The first is that, while we can prepare for those things which are within our control, it’s almost impossible to prepare for what the EU are or are not going to do. One thing that is absolutely certain is that if we do indeed leave without a deal on 31 October the EU are going to feel no sense of commitment or obligation to us whatsoever. Quite the reverse; they will be only too happy to see us sink into the mire, if that does indeed happen, if only to ensure that no other member state ever contemplates going the same way again.
That does not mean that they will seek to engineer chaos for its own sake. They will have their own practical interests to protect and where those happen to coincide with the UK’s, we will be the beneficiaries. But the key point is that where those interests do not coincide, they will act purely in their own interests. Chaos in both London and Paris, no thank you; chaos in London but not in Paris, ‘c’est la vie’. And even the more instinctively anglophile Berlin is not going to lift a finger, or spend a euro, to help us out of a mess that they think is totally of our own making.

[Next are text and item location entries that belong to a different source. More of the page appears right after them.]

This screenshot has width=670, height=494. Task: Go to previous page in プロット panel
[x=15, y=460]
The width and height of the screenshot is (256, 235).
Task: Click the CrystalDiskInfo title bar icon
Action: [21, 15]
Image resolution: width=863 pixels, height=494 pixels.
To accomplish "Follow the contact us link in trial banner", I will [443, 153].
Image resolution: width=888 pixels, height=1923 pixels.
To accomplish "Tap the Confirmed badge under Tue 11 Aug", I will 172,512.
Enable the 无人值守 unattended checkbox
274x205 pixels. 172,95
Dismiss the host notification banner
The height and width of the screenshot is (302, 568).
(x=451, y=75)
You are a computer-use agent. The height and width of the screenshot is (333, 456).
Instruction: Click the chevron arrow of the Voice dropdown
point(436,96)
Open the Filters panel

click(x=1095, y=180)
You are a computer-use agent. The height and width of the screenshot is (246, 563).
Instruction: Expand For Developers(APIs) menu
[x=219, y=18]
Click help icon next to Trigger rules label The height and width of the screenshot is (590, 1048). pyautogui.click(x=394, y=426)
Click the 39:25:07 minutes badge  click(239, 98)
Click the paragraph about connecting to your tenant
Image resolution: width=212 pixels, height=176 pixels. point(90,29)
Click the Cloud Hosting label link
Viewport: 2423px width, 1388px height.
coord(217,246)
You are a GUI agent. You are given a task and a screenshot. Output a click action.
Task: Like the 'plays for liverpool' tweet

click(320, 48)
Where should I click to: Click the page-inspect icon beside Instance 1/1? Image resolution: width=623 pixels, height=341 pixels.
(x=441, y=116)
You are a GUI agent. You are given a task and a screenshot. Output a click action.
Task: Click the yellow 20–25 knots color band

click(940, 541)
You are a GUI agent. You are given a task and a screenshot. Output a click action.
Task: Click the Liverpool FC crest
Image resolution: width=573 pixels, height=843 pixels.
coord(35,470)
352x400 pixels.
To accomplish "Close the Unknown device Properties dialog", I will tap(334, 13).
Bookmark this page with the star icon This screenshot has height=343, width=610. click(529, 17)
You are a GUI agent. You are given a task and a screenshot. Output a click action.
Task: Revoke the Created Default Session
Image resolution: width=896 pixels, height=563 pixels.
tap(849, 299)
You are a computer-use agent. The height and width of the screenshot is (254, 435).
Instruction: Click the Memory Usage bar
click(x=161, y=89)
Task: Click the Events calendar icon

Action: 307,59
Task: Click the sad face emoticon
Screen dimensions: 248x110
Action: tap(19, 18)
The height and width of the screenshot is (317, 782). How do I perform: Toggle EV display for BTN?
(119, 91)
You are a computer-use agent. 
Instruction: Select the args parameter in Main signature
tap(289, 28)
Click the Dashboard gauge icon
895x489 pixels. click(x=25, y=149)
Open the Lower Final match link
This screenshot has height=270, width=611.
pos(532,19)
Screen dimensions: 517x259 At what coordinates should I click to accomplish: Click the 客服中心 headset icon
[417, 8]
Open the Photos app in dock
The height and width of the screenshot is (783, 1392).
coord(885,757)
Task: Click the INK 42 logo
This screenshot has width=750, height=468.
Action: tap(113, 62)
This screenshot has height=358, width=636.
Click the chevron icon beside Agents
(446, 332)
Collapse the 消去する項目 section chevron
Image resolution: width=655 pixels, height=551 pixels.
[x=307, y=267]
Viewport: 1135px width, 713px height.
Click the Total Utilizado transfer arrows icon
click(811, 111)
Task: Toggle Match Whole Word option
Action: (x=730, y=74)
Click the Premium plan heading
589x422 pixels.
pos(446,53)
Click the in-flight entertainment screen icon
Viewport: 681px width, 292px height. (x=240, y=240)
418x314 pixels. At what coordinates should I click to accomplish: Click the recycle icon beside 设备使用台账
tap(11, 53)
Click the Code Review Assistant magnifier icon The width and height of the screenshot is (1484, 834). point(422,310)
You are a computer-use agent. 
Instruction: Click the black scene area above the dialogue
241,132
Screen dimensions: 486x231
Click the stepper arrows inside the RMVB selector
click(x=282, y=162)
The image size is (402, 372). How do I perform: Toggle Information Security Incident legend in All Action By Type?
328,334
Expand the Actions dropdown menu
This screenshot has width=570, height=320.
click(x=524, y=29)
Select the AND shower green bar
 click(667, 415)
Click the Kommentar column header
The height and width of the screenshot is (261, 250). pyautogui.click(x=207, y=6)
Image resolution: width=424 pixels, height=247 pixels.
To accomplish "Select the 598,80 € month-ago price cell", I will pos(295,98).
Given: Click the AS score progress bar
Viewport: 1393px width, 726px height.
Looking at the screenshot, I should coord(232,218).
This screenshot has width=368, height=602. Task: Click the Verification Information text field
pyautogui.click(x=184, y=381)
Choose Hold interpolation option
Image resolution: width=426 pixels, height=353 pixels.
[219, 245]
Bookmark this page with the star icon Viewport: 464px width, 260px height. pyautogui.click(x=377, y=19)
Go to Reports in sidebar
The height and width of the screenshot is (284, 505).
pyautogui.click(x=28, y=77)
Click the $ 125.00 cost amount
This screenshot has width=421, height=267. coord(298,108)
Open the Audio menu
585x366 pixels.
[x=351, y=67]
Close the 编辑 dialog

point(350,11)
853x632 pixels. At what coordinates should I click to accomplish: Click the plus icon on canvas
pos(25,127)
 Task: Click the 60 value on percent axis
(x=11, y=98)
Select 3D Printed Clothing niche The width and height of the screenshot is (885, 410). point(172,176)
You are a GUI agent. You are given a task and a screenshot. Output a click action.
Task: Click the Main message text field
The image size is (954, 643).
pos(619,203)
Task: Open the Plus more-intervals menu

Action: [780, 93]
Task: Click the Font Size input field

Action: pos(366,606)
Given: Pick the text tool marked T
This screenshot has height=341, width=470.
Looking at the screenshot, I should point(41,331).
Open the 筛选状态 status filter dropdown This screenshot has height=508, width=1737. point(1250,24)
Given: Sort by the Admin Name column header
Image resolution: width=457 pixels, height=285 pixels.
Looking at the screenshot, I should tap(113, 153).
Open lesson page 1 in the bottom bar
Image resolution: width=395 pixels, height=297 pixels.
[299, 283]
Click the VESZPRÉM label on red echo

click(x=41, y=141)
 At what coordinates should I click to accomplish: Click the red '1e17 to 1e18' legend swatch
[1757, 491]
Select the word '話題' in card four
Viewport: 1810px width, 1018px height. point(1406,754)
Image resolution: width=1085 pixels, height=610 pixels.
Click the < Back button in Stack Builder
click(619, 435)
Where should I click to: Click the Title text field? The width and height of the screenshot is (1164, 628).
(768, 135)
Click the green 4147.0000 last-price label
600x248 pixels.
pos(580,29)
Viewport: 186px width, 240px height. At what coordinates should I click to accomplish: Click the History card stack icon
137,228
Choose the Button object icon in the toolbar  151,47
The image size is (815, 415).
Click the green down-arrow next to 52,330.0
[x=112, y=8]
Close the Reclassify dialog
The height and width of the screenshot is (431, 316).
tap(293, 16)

But that is not the main reason why I am less than sanguine about the consequences of a no deal Brexit. The second, and even more important reason, why I think it may well be far from alright on the night, and in the days, weeks and months to follow, is the sheer unpredictability of what may happen.
In my five years as a permanent secretary we were up with the best of them in having risk registers, mitigation strategies, contingency planning and disaster recovery rehearsals. And they were all valuable and they all helped. But none of them protected you against the one that no one saw coming. They were the ones that hit you out of a clear blue sky; the huge knock-on consequences of the loss by HMRC of a memory stick containing the entire child benefit population; the leaking of a document you didn’t even know existed; the failure of a piece of IT buried so deep in a legacy system that no one any longer knew it was even there, let alone what it did or how to replace it.
My real worry for a no deal Brexit are the similarly unknown unknowns. The ones that we haven’t planned for because they simply aren’t on anyone’s radar; the ones that aren’t in the Yellowhammer dossier at all; the ones that we’ll only know have hit us when, to take the Mike Tyson analogy, they actually have.
Can more be done? For the government to stop posturing and seek seriously to reach a deal with the EU in the very few weeks we have left would be a good start. But I fear the die may now be cast. In which case only time is going to tell what will actually happen. That is what, I suspect, my successors today in Whitehall are privately thinking, if not publicly saying.